**Énoncé A**: Recopiez le passage de l'extrait à lire qui va de "https://fr.numista.com/catalogue/pieces15066.html" jusqu'à "US de l'époque." inclus, en remplaçant "dollar US" par "euro".
**Énoncé B**: Dites si chacune des affirmations suivantes est conforme à l'extrait à lire, en répondant par oui ou par non et en citant les mots exacts qui tranchent : (i) la pièce de 8 reales de type « Columnarios » était frappée à Mexico à partir de 1732 ; (ii) cette pièce mesure 27 mm de diamètre ; (iii) le naufrage du HMS Association a eu lieu en 1707.

**Extrait à lire**:
_ _ _

Bonjour à tous,
Bon, cette fois ci, avec le confinement, la plupart d'entre nous a encore plus le temps d'écrire et d'échanger, ce que je vais donc faire.
Après vous avoir parlé de deux pièces issues du naufrage de HMS Association en 1707
https://fr.numista.com/forum/topic93708.html
je voulais vous présenter une autre pièce qui a, elle aussi, une provenance particulière.
Pour moi (des goûts et des couleurs...), je trouve que ce type est l'une des plus belles monnaies qui aient pu exister : la pièce de 8 reales de type «Columnarios» frappée à partir de 1732 à Mexico : 27g d'argent presque pur, un diamètre de 40mm, une tranche très spécifique.
https://fr.numista.com/catalogue/pieces15066.html
Cette monnaie de 8 reales (la fameuse « pièce de huit ») était LA devise du commerce international, en quelque sorte le dollar US de l'époque.

_ _ _

**Données**:
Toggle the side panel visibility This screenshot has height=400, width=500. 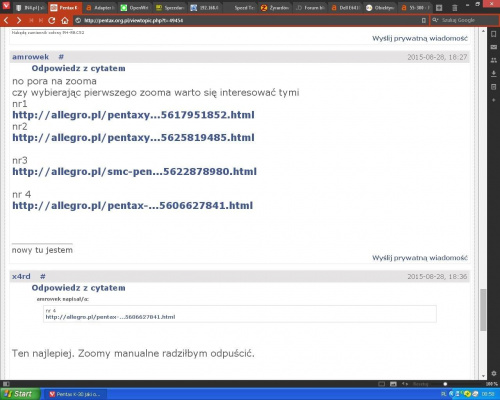(6, 384)
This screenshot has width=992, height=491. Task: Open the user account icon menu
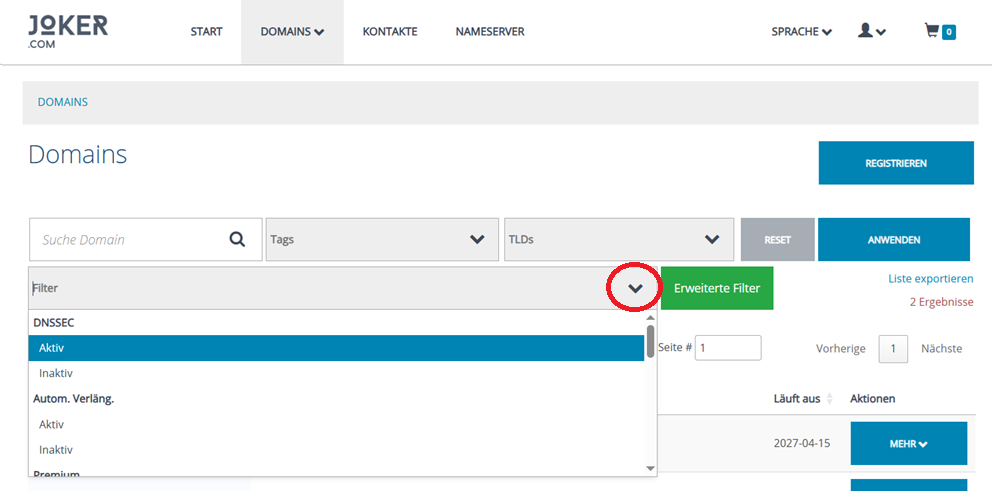tap(871, 32)
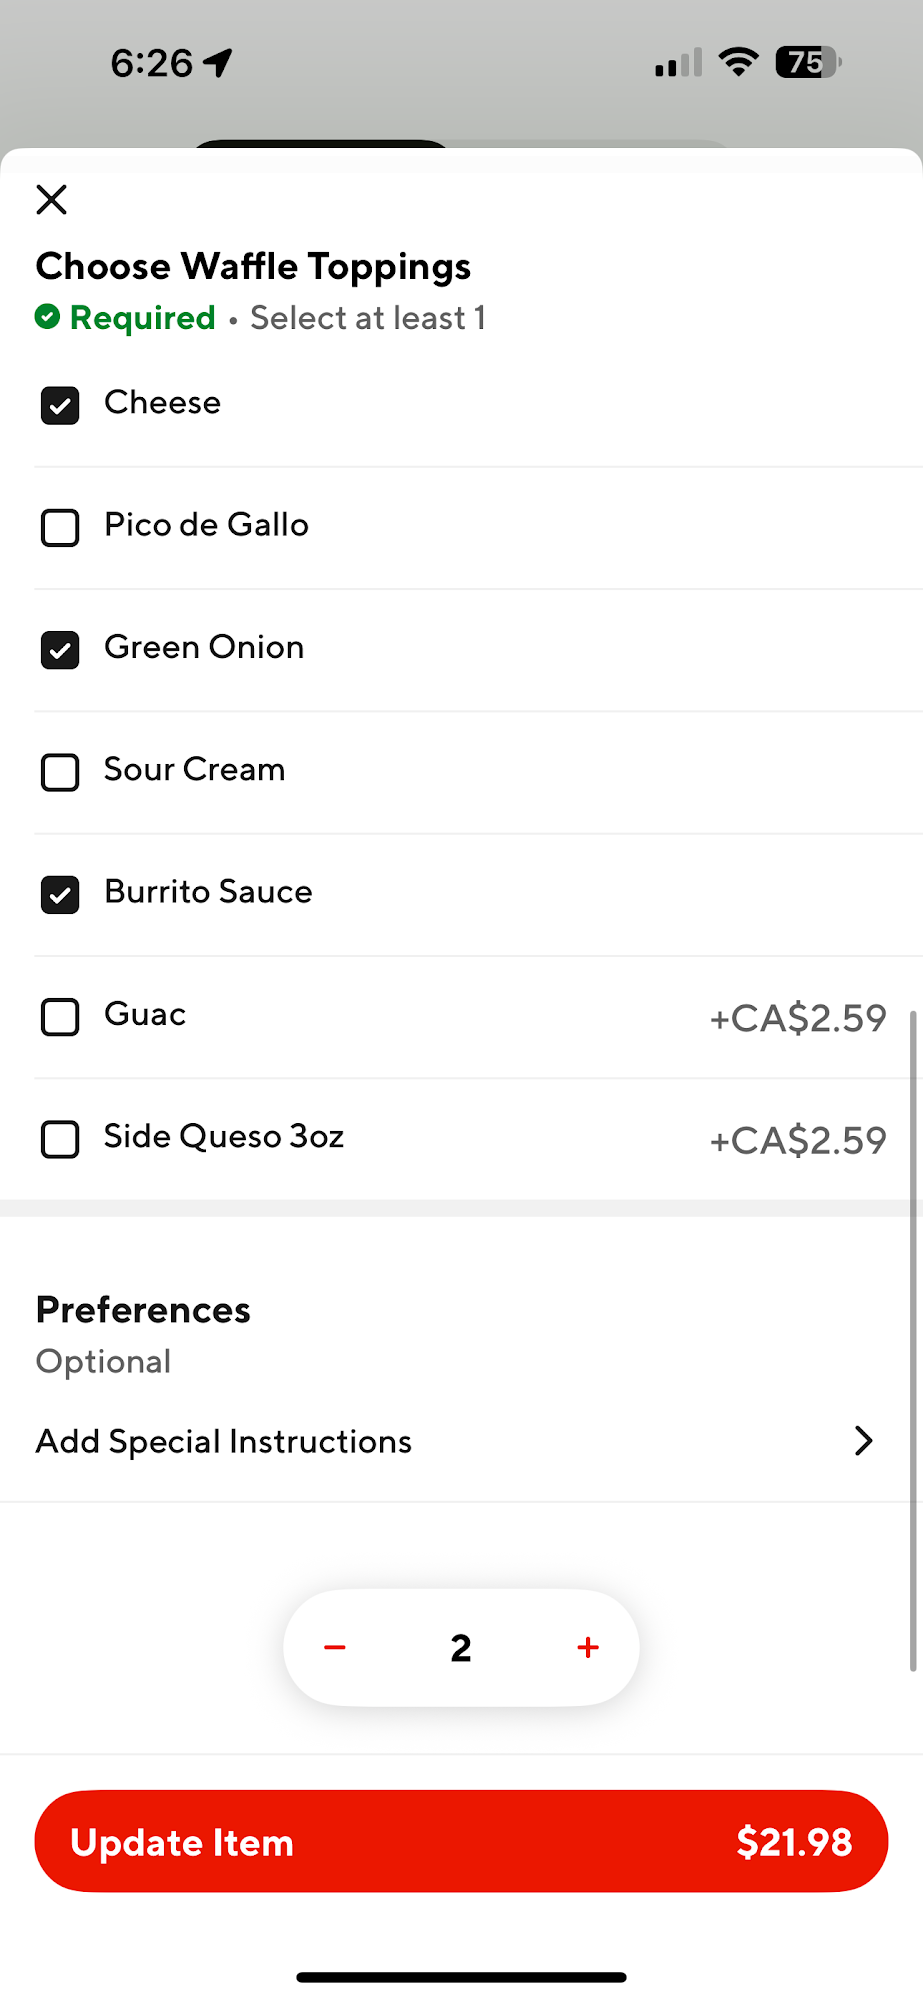The width and height of the screenshot is (923, 2000).
Task: Uncheck the Cheese topping
Action: click(x=60, y=405)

_ _ _

**Corrigé détaillé A**:
https://fr.numista.com/catalogue/pieces15066.html
Cette monnaie de 8 reales (la fameuse « pièce de huit ») était LA devise du commerce international, en quelque sorte le euro de l'époque.

**Corrigé détaillé B**:
(i) Oui : « frappée à partir de 1732 à Mexico ».
(ii) Non : « un diamètre de 40mm ».
(iii) Oui : « du naufrage de HMS Association en 1707 ».